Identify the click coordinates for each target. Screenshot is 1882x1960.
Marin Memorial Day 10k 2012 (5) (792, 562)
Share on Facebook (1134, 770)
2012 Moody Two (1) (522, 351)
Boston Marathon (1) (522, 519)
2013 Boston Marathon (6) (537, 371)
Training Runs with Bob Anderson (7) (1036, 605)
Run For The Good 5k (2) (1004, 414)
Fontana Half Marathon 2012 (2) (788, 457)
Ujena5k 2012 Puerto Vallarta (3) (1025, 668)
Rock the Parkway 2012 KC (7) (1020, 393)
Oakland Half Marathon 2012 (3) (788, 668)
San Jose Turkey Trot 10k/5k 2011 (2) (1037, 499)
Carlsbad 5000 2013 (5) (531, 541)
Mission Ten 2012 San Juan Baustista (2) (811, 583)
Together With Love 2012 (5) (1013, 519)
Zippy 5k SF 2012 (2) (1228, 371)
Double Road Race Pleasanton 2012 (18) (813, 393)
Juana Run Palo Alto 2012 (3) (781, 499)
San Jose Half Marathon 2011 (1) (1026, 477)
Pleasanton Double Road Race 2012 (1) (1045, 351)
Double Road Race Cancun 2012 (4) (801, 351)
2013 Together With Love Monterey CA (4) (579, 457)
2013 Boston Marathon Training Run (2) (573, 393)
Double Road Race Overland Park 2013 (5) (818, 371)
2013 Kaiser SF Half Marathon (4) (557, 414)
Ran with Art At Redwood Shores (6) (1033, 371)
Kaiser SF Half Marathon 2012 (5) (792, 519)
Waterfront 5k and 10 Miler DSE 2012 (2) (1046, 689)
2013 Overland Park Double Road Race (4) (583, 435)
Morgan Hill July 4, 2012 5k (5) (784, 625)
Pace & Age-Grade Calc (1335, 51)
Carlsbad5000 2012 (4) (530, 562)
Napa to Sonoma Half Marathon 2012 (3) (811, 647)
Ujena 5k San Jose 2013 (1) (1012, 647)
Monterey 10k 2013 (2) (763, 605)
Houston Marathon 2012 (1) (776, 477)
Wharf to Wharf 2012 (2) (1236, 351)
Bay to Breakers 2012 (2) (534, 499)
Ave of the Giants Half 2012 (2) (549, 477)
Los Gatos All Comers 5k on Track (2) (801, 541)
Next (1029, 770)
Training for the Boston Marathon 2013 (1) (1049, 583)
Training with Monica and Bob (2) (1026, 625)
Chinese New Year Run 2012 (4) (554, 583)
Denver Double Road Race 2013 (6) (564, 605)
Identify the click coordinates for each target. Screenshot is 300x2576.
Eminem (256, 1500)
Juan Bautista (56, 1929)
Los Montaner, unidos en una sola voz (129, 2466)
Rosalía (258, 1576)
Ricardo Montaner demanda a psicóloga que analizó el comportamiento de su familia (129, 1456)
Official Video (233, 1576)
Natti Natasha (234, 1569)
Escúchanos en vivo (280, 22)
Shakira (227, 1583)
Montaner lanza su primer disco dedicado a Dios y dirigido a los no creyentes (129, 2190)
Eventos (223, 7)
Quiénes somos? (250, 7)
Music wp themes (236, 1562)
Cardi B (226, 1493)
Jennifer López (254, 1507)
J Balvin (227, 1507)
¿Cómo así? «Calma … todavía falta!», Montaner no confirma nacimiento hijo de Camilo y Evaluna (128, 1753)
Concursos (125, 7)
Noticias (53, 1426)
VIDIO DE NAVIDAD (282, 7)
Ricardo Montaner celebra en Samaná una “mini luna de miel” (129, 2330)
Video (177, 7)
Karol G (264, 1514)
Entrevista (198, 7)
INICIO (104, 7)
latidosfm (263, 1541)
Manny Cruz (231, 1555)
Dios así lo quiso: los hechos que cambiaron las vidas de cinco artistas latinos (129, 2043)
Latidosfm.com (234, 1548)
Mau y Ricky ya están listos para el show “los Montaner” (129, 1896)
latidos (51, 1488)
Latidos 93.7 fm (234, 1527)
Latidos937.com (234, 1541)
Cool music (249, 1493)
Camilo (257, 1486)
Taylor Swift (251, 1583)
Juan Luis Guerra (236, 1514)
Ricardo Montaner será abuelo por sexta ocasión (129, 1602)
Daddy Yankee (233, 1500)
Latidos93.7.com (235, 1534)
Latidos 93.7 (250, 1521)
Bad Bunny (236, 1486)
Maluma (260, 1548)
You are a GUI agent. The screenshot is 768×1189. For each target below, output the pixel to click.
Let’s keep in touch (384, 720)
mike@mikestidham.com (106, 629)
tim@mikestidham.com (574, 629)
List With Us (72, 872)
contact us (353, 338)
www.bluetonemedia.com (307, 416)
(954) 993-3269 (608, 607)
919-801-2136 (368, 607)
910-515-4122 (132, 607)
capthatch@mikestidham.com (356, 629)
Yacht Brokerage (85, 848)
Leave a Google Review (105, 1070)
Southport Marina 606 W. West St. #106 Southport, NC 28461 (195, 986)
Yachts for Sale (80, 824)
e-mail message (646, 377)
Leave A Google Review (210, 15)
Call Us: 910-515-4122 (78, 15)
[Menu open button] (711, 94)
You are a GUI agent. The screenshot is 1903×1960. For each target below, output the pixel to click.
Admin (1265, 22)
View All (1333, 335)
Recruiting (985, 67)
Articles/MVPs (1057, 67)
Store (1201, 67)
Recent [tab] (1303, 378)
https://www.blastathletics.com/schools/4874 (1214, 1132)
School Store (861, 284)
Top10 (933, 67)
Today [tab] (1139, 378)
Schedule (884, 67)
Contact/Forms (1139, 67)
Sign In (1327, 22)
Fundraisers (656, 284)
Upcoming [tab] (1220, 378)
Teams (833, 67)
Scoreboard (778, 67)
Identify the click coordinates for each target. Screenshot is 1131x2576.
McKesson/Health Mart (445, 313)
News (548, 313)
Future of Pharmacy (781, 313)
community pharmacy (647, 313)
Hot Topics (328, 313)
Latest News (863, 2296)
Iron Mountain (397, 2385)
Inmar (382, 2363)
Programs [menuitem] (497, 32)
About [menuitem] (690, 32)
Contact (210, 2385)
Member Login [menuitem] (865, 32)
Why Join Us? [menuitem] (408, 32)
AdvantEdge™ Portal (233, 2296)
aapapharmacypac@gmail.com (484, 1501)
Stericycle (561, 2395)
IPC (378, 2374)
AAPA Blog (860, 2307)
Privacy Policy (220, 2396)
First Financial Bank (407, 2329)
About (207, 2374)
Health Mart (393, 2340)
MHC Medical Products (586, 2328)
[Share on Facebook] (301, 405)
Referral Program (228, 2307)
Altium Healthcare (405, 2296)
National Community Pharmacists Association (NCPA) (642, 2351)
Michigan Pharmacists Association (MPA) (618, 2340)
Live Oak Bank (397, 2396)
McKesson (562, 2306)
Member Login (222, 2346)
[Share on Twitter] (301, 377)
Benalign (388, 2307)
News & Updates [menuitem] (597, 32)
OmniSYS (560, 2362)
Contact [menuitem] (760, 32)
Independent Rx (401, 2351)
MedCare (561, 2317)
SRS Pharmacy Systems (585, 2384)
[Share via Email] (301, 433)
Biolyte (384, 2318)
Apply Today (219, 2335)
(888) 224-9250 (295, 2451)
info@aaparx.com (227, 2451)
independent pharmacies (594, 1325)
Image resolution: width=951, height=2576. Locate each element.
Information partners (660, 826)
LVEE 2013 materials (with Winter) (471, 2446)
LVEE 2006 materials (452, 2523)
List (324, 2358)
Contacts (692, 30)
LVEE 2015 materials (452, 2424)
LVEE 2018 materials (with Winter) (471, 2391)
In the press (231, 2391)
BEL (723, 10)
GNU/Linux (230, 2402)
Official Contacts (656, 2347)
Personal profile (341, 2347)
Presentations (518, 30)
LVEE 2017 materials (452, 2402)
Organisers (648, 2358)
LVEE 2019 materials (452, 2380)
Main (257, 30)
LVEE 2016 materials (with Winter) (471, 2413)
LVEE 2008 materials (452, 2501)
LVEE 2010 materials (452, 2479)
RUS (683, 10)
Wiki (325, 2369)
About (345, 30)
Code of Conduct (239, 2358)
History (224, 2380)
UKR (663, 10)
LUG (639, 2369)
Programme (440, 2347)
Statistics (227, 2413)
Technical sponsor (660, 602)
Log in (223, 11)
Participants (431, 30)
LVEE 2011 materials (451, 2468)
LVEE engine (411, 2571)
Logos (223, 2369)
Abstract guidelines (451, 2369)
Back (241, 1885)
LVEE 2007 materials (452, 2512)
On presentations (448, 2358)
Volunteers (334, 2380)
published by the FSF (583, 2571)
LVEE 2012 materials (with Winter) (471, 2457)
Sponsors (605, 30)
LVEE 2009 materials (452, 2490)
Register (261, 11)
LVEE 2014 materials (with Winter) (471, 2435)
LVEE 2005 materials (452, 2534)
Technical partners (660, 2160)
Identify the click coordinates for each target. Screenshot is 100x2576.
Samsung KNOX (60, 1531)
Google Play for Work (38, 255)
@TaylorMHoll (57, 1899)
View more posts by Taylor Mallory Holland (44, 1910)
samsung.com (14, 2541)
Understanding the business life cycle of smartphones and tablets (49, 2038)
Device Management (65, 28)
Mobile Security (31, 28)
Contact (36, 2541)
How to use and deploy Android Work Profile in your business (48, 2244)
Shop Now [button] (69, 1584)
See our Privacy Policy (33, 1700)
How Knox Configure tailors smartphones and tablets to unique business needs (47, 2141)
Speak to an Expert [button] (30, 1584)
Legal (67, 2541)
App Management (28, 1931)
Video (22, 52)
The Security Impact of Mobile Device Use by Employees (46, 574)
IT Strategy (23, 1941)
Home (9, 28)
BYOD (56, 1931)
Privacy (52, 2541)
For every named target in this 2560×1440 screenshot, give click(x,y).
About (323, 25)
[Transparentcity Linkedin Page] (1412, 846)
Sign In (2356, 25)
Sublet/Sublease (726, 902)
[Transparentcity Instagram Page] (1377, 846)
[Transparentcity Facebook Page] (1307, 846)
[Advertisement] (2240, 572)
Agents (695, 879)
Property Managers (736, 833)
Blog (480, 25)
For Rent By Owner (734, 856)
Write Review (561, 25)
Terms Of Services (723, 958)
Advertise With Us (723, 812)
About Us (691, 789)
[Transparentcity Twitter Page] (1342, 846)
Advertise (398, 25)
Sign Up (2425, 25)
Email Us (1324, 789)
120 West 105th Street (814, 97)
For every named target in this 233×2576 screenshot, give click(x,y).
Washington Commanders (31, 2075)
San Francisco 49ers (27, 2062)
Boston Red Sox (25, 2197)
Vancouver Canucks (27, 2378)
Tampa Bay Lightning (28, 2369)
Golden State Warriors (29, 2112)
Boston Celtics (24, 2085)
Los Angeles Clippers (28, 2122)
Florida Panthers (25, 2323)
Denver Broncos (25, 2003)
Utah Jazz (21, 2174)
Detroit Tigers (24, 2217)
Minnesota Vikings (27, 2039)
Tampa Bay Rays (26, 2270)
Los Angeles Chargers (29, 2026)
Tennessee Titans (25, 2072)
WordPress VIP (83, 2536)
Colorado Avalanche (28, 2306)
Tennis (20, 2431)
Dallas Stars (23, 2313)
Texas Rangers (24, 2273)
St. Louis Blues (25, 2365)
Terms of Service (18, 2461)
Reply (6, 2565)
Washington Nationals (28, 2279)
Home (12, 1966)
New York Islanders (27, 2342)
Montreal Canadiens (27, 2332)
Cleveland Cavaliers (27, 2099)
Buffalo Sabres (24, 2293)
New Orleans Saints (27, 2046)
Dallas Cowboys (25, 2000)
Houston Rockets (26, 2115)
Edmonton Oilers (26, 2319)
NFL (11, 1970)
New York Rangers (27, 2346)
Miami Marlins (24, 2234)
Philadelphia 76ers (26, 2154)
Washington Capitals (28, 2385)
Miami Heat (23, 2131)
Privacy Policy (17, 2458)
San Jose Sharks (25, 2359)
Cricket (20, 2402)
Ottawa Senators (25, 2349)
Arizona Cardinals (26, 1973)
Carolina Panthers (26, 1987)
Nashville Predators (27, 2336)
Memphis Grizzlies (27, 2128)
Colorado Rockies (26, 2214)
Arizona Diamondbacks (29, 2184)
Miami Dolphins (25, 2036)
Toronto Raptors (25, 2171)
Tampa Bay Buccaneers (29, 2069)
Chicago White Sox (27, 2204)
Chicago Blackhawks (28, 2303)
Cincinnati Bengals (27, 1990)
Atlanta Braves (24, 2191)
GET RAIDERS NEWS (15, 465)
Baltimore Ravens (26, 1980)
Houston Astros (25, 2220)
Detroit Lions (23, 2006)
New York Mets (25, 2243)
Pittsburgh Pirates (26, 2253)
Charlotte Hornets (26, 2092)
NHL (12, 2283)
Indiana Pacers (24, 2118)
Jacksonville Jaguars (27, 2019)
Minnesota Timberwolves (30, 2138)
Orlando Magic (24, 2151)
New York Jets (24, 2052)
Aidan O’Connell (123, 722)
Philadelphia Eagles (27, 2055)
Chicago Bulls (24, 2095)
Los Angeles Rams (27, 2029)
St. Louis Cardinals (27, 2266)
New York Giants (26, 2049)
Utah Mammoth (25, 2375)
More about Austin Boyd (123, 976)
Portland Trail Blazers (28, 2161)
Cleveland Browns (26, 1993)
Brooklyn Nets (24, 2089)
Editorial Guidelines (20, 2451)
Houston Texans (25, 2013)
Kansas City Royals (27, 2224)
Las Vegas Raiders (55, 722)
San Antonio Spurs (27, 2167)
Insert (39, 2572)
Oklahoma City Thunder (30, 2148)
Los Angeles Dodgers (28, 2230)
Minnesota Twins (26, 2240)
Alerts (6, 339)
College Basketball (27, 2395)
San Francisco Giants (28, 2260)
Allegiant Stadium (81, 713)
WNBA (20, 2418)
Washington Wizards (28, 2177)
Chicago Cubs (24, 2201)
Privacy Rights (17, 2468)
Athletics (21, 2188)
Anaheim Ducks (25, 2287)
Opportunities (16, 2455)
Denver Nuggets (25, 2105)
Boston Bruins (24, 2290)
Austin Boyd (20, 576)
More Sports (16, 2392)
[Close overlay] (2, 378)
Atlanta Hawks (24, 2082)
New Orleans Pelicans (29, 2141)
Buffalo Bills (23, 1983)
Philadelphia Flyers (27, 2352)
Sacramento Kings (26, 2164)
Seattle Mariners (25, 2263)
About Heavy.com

☆ ☆ ☆ ☆ ☆

### Work item
Restate the listing exactly, starting at its first line and ending at the line where "Juana Run Palo Alto 2012 (3) (781, 499)" occurs; include both and no other lines.

### Answer box
Identify the click coordinates for each target. Screenshot is 1882x1960.
Marin Memorial Day 10k 2012 (5) (792, 562)
Share on Facebook (1134, 770)
2012 Moody Two (1) (522, 351)
Boston Marathon (1) (522, 519)
2013 Boston Marathon (6) (537, 371)
Training Runs with Bob Anderson (7) (1036, 605)
Run For The Good 5k (2) (1004, 414)
Fontana Half Marathon 2012 (2) (788, 457)
Ujena5k 2012 Puerto Vallarta (3) (1025, 668)
Rock the Parkway 2012 KC (7) (1020, 393)
Oakland Half Marathon 2012 (3) (788, 668)
San Jose Turkey Trot 10k/5k 2011 (2) (1037, 499)
Carlsbad 5000 2013 (5) (531, 541)
Mission Ten 2012 San Juan Baustista (2) (811, 583)
Together With Love 2012 (5) (1013, 519)
Zippy 5k SF 2012 (2) (1228, 371)
Double Road Race Pleasanton 2012 (18) (813, 393)
Juana Run Palo Alto 2012 (3) (781, 499)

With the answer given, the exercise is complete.